À la Tate Britain, Bacon sauvé par lui-même

Par Philippe Piguet · L'ŒIL

Le 27 octobre 2008 - 504 mots

Rétrospective, l’exposition que la Tate Britain consacre à Francis Bacon pour célébrer le centième anniversaire de sa naissance est décevante à plus d’un titre.

Tout d’abord parce qu’elle a lieu dans cette honorable institution et non à la Tate Modern où son œuvre aurait trouvé la place pleinement contemporaine qu’elle mérite. Ensuite parce qu’elle orchestre le rassemblement d’une soixantaine de tableaux regroupés selon un canevas thématique qui en perturbe le puissant déroulement. Enfin parce que ceux-ci sont tous enfermés sous verre dans de balourds cadres dorés, alignés d’une salle à l’autre en un accrochage plutôt plat.

(Relevés des positions cibles)

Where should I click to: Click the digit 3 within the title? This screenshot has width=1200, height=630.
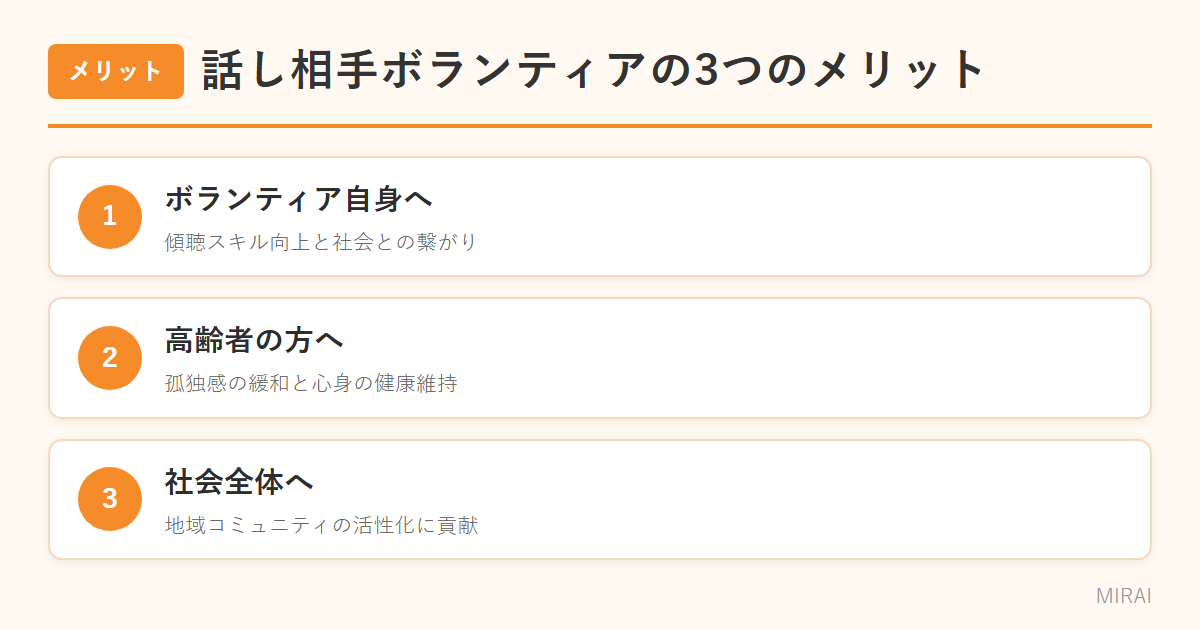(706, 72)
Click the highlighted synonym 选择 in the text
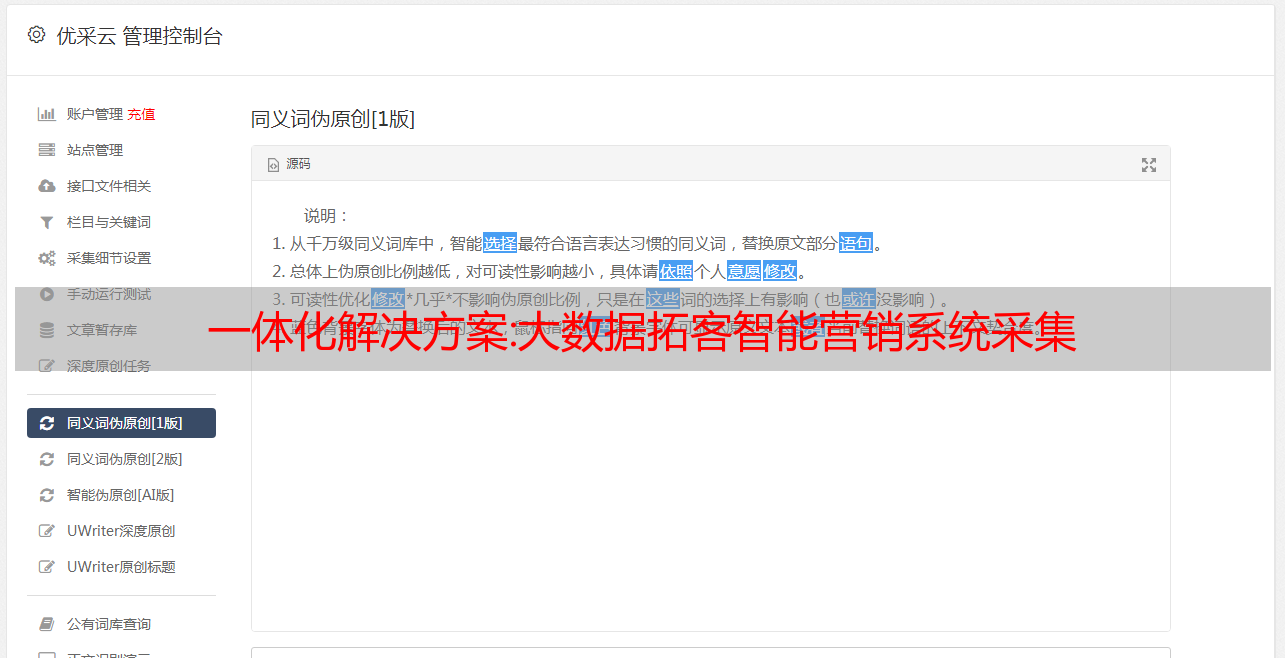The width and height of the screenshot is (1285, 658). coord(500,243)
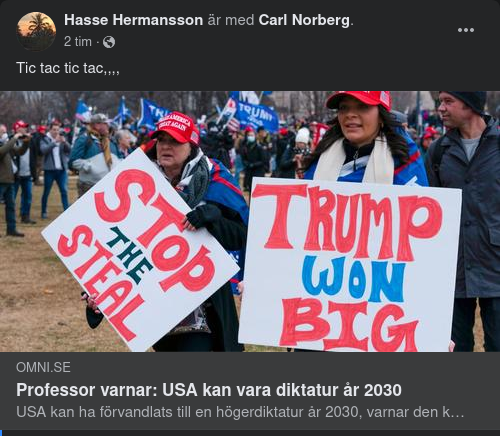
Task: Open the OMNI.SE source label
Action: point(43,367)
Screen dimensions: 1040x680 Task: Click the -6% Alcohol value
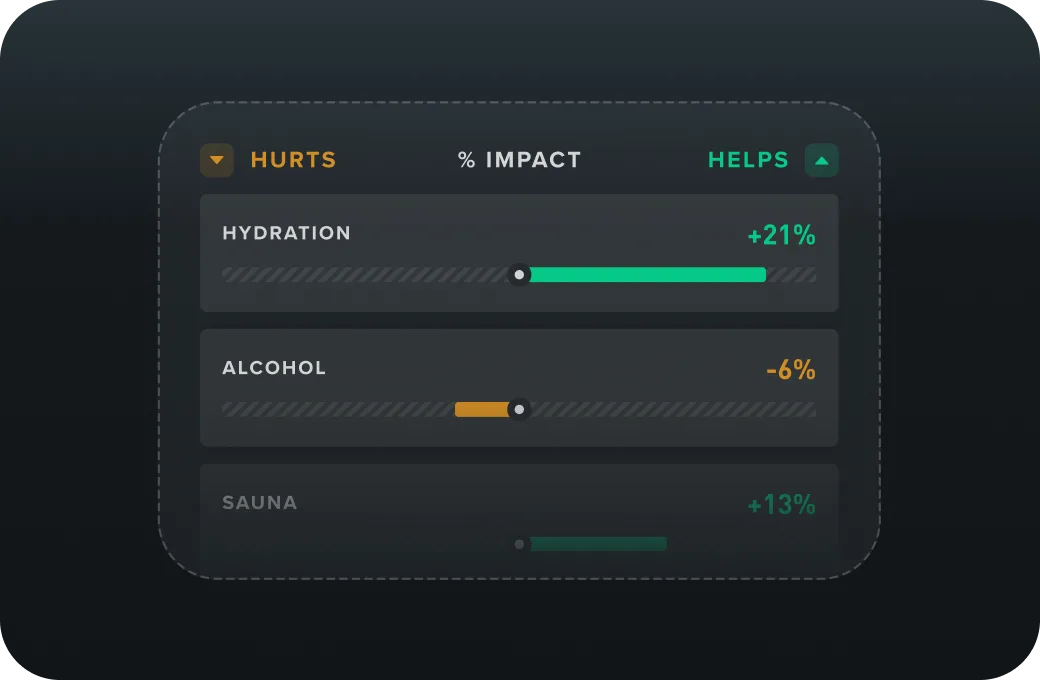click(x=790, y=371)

#### À faire:
(a) Énumérez toutes les raisons que la critique de l'exposition Bacon avance pour juger cette exposition décevante.
(b) Recopiez fidèlement le passage de la critique de l'exposition Bacon qui va de « Le 27 octobre » à « accrochage plutôt plat. ».
(c) Répondez à ces questions d'après la critique de l'exposition Bacon :
(i) Quel événement l'exposition doit-elle célébrer ?
(ii) Combien de tableaux environ y sont rassemblés ?
(iii) À quelle date la critique a-t-elle paru ?

#### Corrigés:
(a)
1. Elle a lieu à la Tate Britain et non à la Tate Modern, où l'œuvre de Bacon aurait trouvé la place pleinement contemporaine qu'elle mérite.
2. Elle regroupe une soixantaine de tableaux selon un canevas thématique qui en perturbe le puissant déroulement.
3. Les tableaux sont tous enfermés sous verre dans de balourds cadres dorés, alignés d'une salle à l'autre en un accrochage plutôt plat.

(b)
Le 27 octobre 2008 - 504 mots

Rétrospective, l’exposition que la Tate Britain consacre à Francis Bacon pour célébrer le centième anniversaire de sa naissance est décevante à plus d’un titre.

Tout d’abord parce qu’elle a lieu dans cette honorable institution et non à la Tate Modern où son œuvre aurait trouvé la place pleinement contemporaine qu’elle mérite. Ensuite parce qu’elle orchestre le rassemblement d’une soixantaine de tableaux regroupés selon un canevas thématique qui en perturbe le puissant déroulement. Enfin parce que ceux-ci sont tous enfermés sous verre dans de balourds cadres dorés, alignés d’une salle à l’autre en un accrochage plutôt plat.

(c)
(i) Le centième anniversaire de la naissance de Francis Bacon.
(ii) Une soixantaine.
(iii) Le 27 octobre 2008.